EXTRACTED ENTRIES:
⟨

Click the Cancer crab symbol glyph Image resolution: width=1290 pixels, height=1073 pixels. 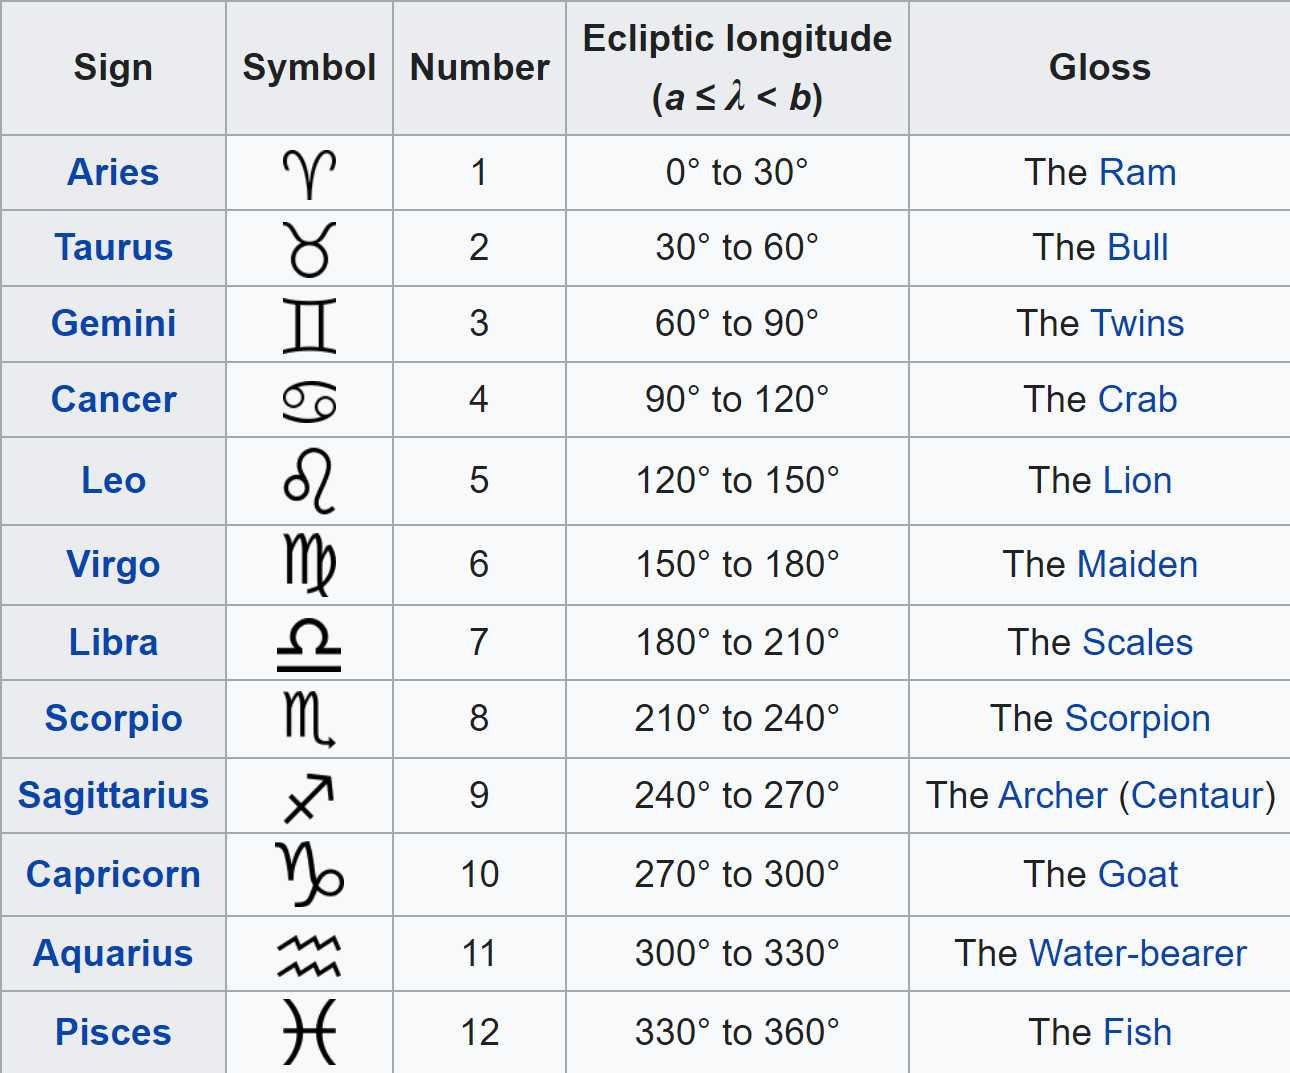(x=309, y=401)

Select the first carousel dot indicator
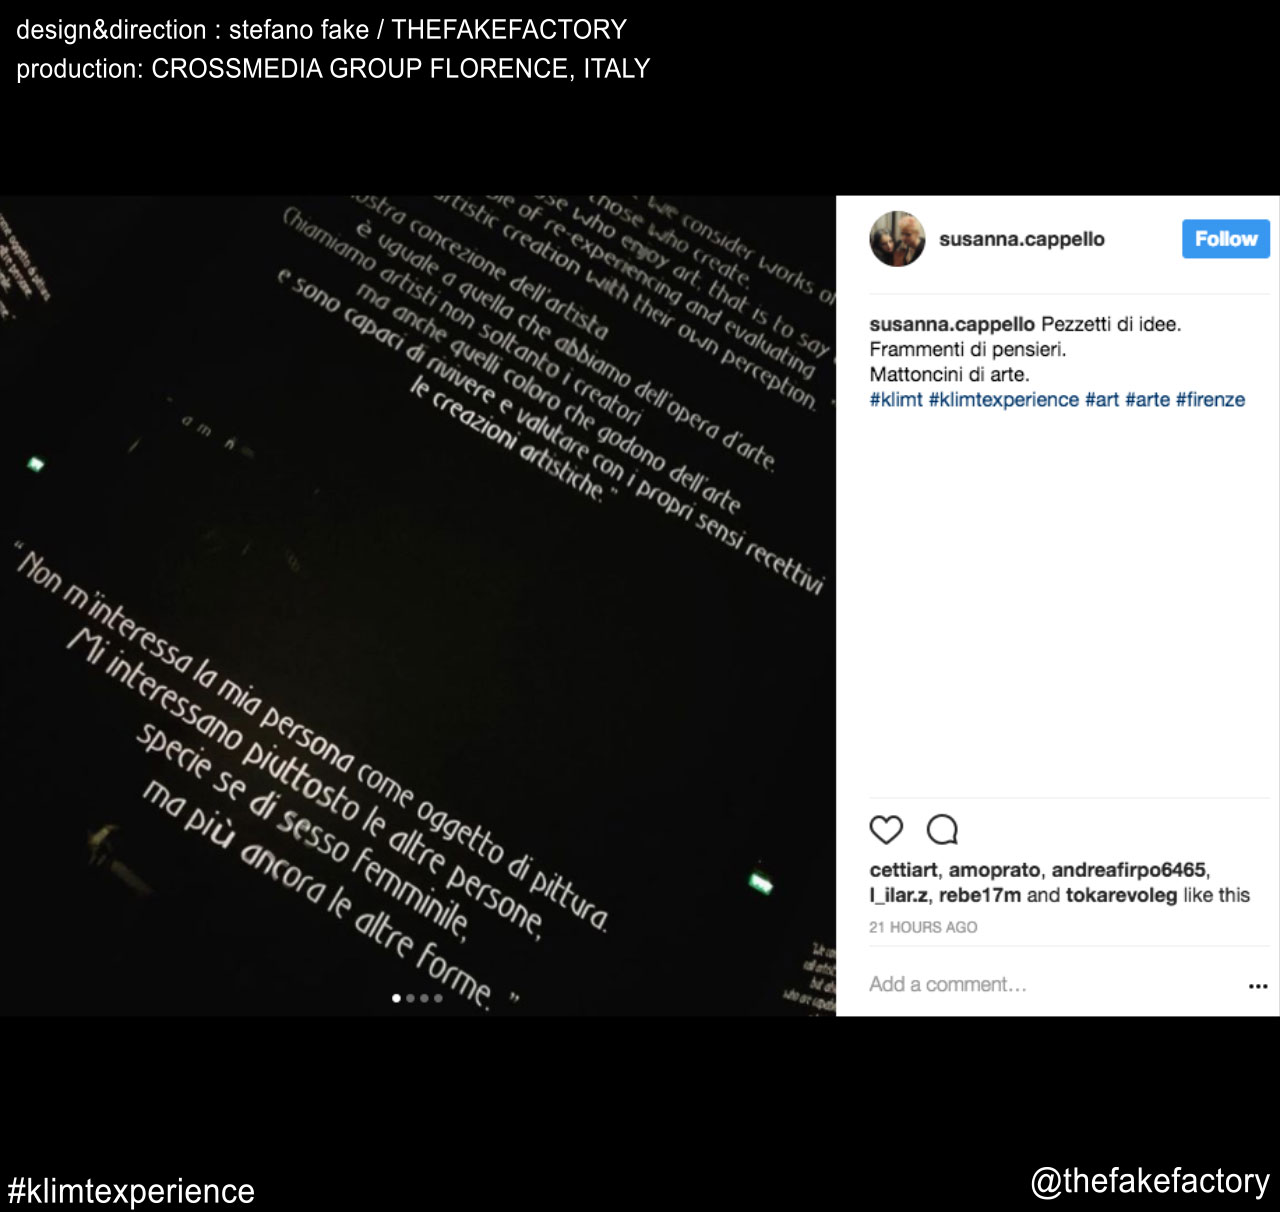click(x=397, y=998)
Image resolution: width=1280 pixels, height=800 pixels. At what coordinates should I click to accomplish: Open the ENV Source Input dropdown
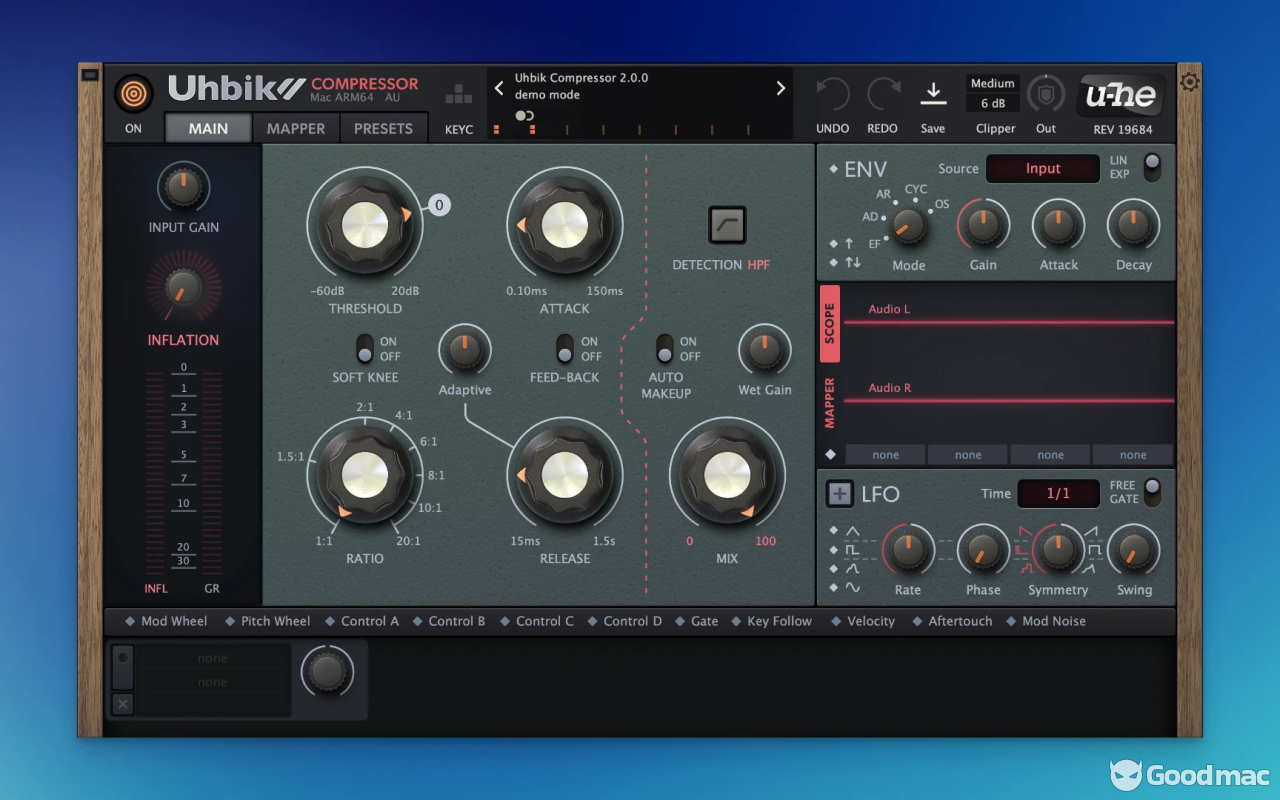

⟩
⟨

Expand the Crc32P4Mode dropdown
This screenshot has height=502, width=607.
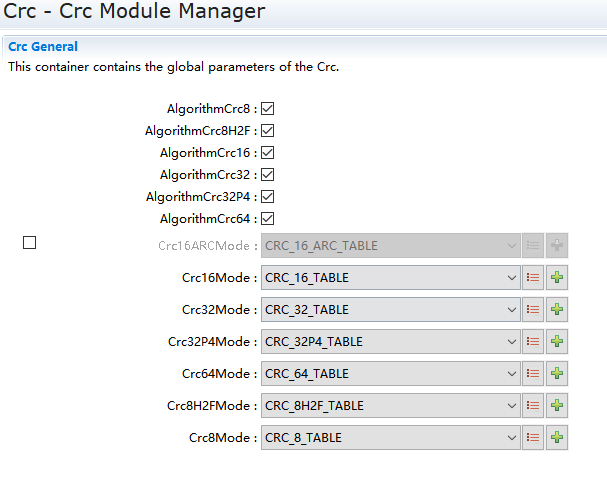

⟩
⟨

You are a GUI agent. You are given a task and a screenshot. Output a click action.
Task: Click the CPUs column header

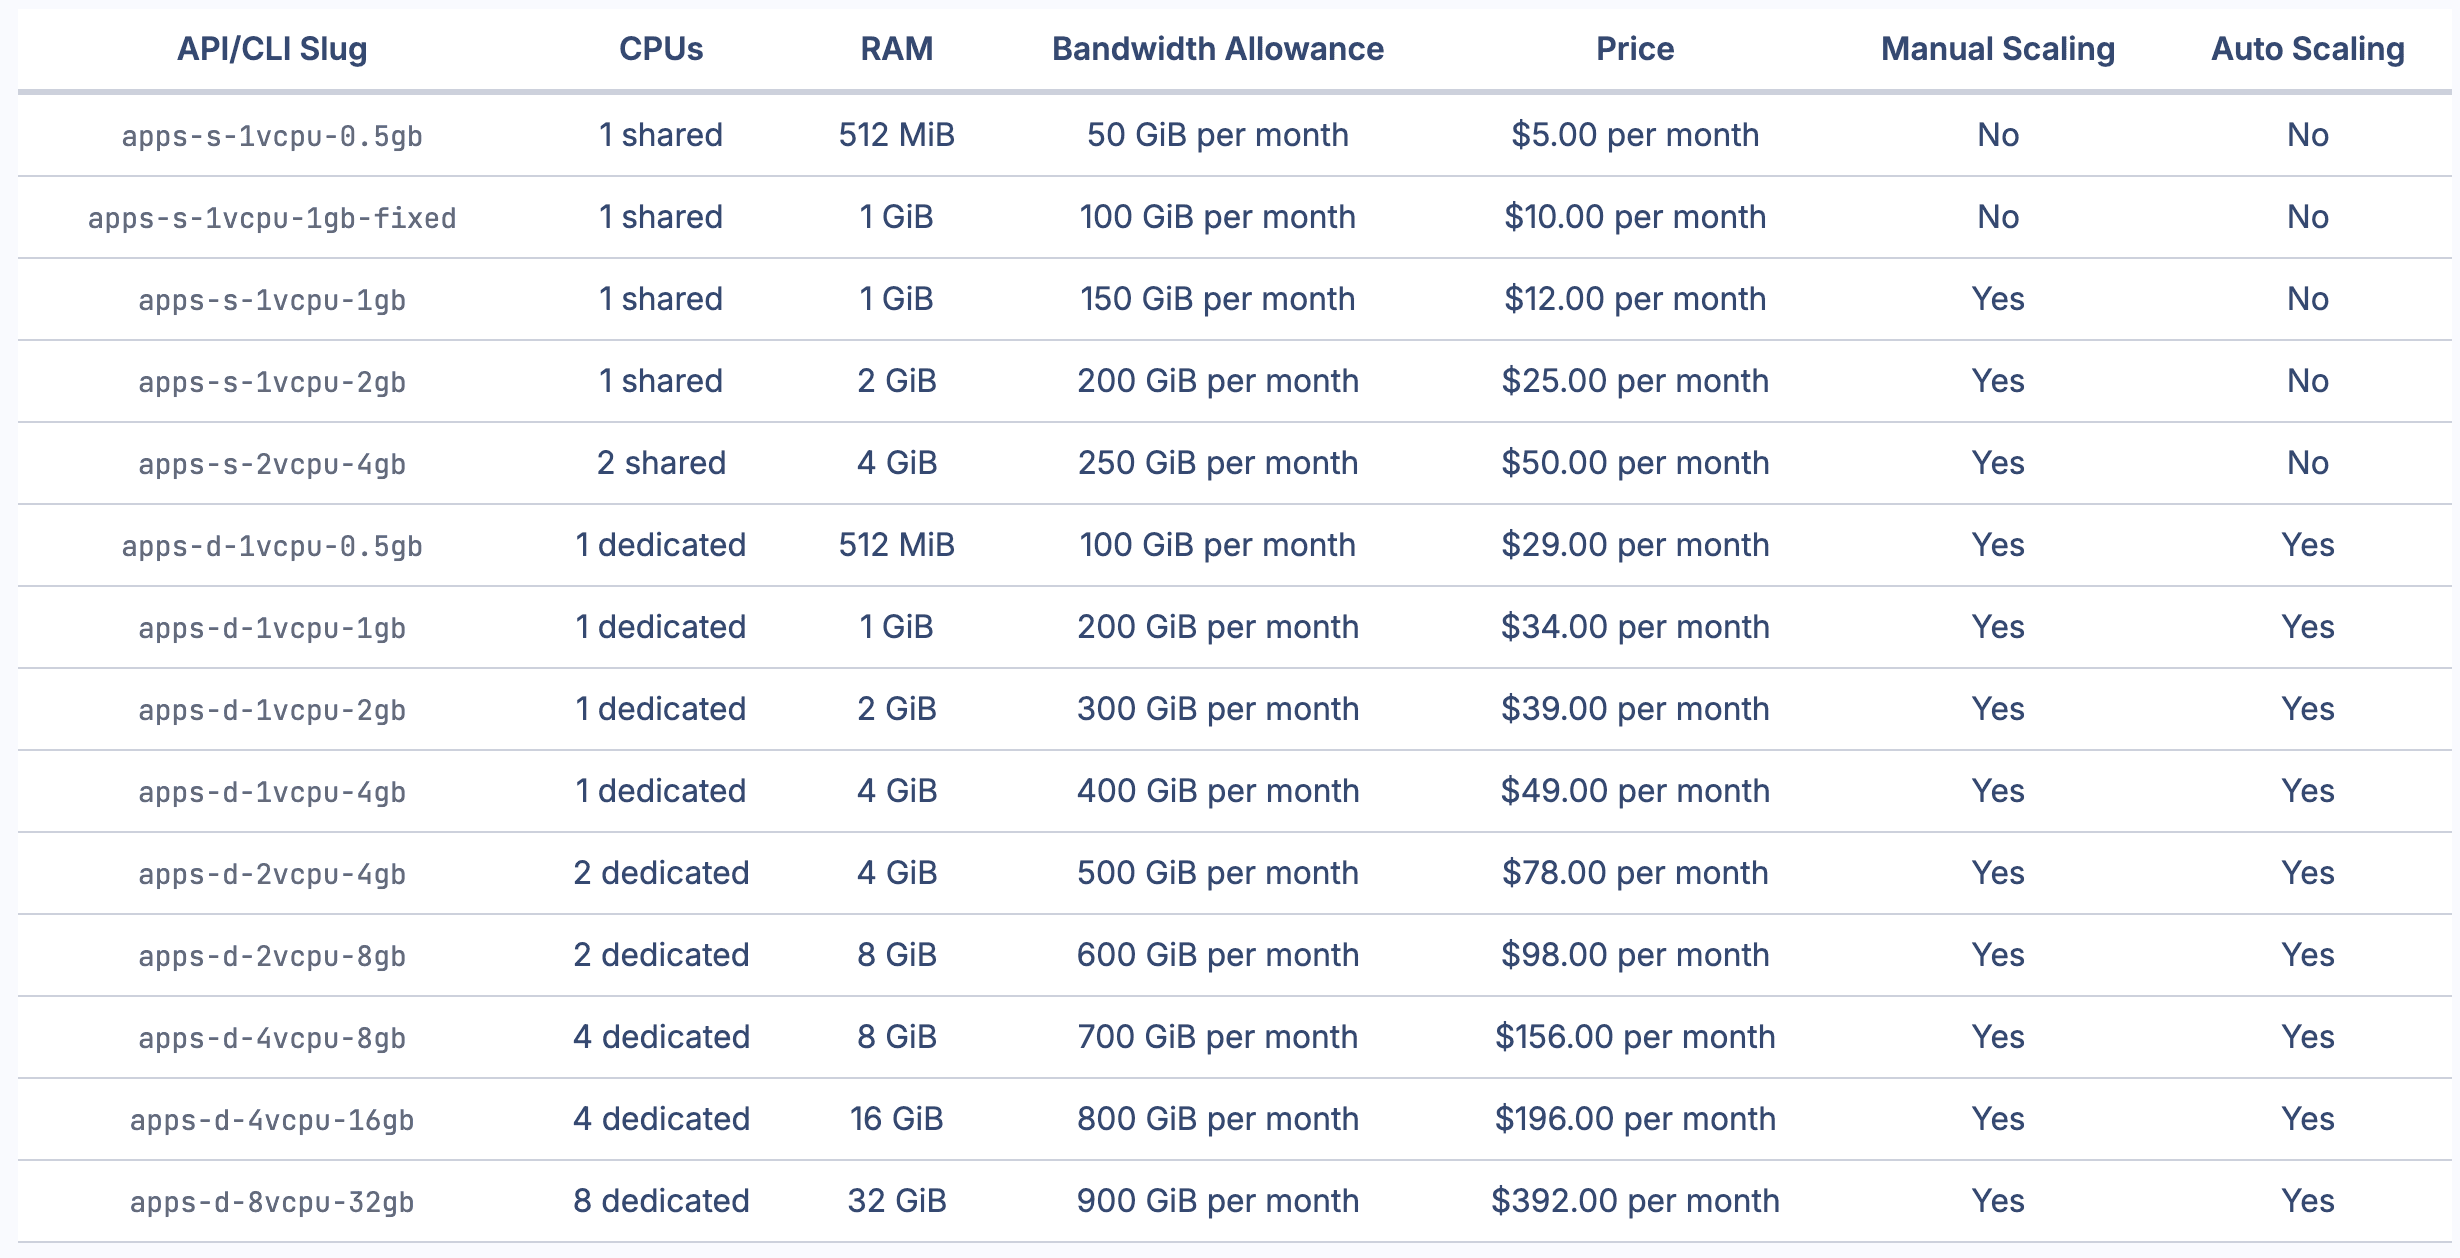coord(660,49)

⟩

TASK: Check each line of the records above, and copy those that hold the word "screenshot".

RESULT FOR THIS TASK:
This screenshot has height=502, width=607.
You are a GUI agent. You are given a task and a screenshot. Output a click action.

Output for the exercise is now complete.